**What the task asks**: All entries are to be repeated exactly as shown below.

**Supplied data**:

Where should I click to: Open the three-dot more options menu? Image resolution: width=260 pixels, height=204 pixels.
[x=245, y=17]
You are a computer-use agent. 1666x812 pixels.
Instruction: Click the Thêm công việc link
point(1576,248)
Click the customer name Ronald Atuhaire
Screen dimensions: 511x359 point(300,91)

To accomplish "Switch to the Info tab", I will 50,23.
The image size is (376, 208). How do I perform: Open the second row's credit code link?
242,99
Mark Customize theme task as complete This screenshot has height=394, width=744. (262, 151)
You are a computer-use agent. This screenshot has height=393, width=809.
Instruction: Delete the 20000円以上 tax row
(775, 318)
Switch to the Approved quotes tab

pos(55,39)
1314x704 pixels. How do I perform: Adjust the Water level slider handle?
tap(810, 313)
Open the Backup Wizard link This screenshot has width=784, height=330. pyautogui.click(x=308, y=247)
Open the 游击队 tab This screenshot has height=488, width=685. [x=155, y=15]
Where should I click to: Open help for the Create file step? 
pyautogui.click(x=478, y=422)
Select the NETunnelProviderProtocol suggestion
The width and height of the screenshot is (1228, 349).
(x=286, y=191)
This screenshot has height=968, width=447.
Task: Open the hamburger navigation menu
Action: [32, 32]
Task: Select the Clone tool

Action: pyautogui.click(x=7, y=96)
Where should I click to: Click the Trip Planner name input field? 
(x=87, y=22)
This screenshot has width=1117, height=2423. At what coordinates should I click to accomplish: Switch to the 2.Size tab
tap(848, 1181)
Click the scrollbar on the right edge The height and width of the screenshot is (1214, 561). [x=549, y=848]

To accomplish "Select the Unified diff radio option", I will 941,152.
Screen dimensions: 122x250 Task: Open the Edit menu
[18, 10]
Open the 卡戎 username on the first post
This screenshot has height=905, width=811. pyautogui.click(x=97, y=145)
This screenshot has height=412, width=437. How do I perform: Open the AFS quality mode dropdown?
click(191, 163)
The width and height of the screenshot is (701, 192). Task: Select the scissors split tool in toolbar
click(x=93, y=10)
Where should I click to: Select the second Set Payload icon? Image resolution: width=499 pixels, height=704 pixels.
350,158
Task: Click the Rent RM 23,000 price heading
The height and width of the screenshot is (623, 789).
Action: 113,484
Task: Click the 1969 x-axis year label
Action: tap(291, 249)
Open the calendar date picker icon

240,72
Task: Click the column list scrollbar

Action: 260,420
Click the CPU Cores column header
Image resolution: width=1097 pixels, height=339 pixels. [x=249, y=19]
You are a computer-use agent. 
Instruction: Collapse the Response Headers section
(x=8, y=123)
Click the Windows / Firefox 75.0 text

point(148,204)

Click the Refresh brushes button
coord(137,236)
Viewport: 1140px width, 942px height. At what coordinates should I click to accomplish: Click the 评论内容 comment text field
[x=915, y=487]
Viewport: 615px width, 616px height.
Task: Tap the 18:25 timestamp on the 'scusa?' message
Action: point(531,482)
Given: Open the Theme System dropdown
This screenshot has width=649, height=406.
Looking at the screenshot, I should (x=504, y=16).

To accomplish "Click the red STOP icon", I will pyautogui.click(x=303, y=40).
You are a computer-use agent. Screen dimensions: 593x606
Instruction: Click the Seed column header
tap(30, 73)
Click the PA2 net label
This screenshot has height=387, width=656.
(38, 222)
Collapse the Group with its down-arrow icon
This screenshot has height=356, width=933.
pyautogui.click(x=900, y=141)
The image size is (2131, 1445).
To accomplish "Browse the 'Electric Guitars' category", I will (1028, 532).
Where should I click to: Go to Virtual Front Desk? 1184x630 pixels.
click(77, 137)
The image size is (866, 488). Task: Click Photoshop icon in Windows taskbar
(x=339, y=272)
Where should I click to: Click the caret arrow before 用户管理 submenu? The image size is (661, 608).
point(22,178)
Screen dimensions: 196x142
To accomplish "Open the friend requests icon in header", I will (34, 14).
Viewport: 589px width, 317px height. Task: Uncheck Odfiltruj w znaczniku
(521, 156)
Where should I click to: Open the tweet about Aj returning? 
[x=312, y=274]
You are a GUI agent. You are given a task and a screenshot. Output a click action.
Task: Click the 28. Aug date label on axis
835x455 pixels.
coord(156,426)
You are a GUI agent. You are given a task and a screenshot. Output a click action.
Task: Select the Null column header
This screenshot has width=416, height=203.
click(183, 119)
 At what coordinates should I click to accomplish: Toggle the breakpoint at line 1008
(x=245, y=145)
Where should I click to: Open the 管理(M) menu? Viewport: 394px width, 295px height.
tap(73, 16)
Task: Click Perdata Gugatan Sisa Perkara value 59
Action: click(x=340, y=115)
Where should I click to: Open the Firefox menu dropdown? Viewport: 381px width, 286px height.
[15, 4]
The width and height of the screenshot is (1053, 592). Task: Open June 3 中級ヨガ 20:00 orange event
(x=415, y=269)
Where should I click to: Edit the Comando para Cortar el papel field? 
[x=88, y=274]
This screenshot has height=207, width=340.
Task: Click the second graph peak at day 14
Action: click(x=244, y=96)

**Response**:
Where should I click to: Open the three-dot more options menu? Image resolution: width=260 pixels, height=204 pixels.
[x=245, y=17]
You are a computer-use agent. 1666x812 pixels.
Instruction: Click the Thêm công việc link
point(1576,248)
Click the customer name Ronald Atuhaire
Screen dimensions: 511x359 point(300,91)

To accomplish "Switch to the Info tab", I will 50,23.
The image size is (376, 208). How do I perform: Open the second row's credit code link?
242,99
Mark Customize theme task as complete This screenshot has height=394, width=744. (262, 151)
You are a computer-use agent. This screenshot has height=393, width=809.
Instruction: Delete the 20000円以上 tax row
(775, 318)
Switch to the Approved quotes tab

pos(55,39)
1314x704 pixels. How do I perform: Adjust the Water level slider handle?
tap(810, 313)
Open the Backup Wizard link This screenshot has width=784, height=330. pyautogui.click(x=308, y=247)
Open the 游击队 tab This screenshot has height=488, width=685. [x=155, y=15]
Where should I click to: Open help for the Create file step? 
pyautogui.click(x=478, y=422)
Select the NETunnelProviderProtocol suggestion
The width and height of the screenshot is (1228, 349).
(x=286, y=191)
This screenshot has height=968, width=447.
Task: Open the hamburger navigation menu
Action: [32, 32]
Task: Select the Clone tool

Action: pyautogui.click(x=7, y=96)
Where should I click to: Click the Trip Planner name input field? 
(x=87, y=22)
This screenshot has width=1117, height=2423. At what coordinates should I click to accomplish: Switch to the 2.Size tab
tap(848, 1181)
Click the scrollbar on the right edge The height and width of the screenshot is (1214, 561). [x=549, y=848]

To accomplish "Select the Unified diff radio option", I will 941,152.
Screen dimensions: 122x250 Task: Open the Edit menu
[18, 10]
Open the 卡戎 username on the first post
This screenshot has height=905, width=811. pyautogui.click(x=97, y=145)
This screenshot has height=412, width=437. How do I perform: Open the AFS quality mode dropdown?
click(191, 163)
The width and height of the screenshot is (701, 192). Task: Select the scissors split tool in toolbar
click(x=93, y=10)
Where should I click to: Select the second Set Payload icon? Image resolution: width=499 pixels, height=704 pixels.
350,158
Task: Click the Rent RM 23,000 price heading
The height and width of the screenshot is (623, 789).
Action: 113,484
Task: Click the 1969 x-axis year label
Action: tap(291, 249)
Open the calendar date picker icon

240,72
Task: Click the column list scrollbar

Action: 260,420
Click the CPU Cores column header
Image resolution: width=1097 pixels, height=339 pixels. [x=249, y=19]
You are a computer-use agent. 
Instruction: Collapse the Response Headers section
(x=8, y=123)
Click the Windows / Firefox 75.0 text

point(148,204)

Click the Refresh brushes button
coord(137,236)
Viewport: 1140px width, 942px height. At what coordinates should I click to accomplish: Click the 评论内容 comment text field
[x=915, y=487]
Viewport: 615px width, 616px height.
Task: Tap the 18:25 timestamp on the 'scusa?' message
Action: point(531,482)
Given: Open the Theme System dropdown
This screenshot has width=649, height=406.
Looking at the screenshot, I should (x=504, y=16).

To accomplish "Click the red STOP icon", I will pyautogui.click(x=303, y=40).
You are a computer-use agent. Screen dimensions: 593x606
Instruction: Click the Seed column header
tap(30, 73)
Click the PA2 net label
This screenshot has height=387, width=656.
(38, 222)
Collapse the Group with its down-arrow icon
This screenshot has height=356, width=933.
pyautogui.click(x=900, y=141)
The image size is (2131, 1445).
To accomplish "Browse the 'Electric Guitars' category", I will (1028, 532).
Where should I click to: Go to Virtual Front Desk? 1184x630 pixels.
click(77, 137)
The image size is (866, 488). Task: Click Photoshop icon in Windows taskbar
(x=339, y=272)
Where should I click to: Click the caret arrow before 用户管理 submenu? The image size is (661, 608).
point(22,178)
Screen dimensions: 196x142
To accomplish "Open the friend requests icon in header", I will (34, 14).
Viewport: 589px width, 317px height. Task: Uncheck Odfiltruj w znaczniku
(521, 156)
Where should I click to: Open the tweet about Aj returning? 
[x=312, y=274]
You are a GUI agent. You are given a task and a screenshot. Output a click action.
Task: Click the 28. Aug date label on axis
835x455 pixels.
coord(156,426)
You are a GUI agent. You are given a task and a screenshot. Output a click action.
Task: Select the Null column header
This screenshot has width=416, height=203.
click(183, 119)
 At what coordinates should I click to accomplish: Toggle the breakpoint at line 1008
(x=245, y=145)
Where should I click to: Open the 管理(M) menu? Viewport: 394px width, 295px height.
tap(73, 16)
Task: Click Perdata Gugatan Sisa Perkara value 59
Action: click(x=340, y=115)
Where should I click to: Open the Firefox menu dropdown? Viewport: 381px width, 286px height.
[15, 4]
The width and height of the screenshot is (1053, 592). Task: Open June 3 中級ヨガ 20:00 orange event
(x=415, y=269)
Where should I click to: Edit the Comando para Cortar el papel field? 
[x=88, y=274]
This screenshot has height=207, width=340.
Task: Click the second graph peak at day 14
Action: click(x=244, y=96)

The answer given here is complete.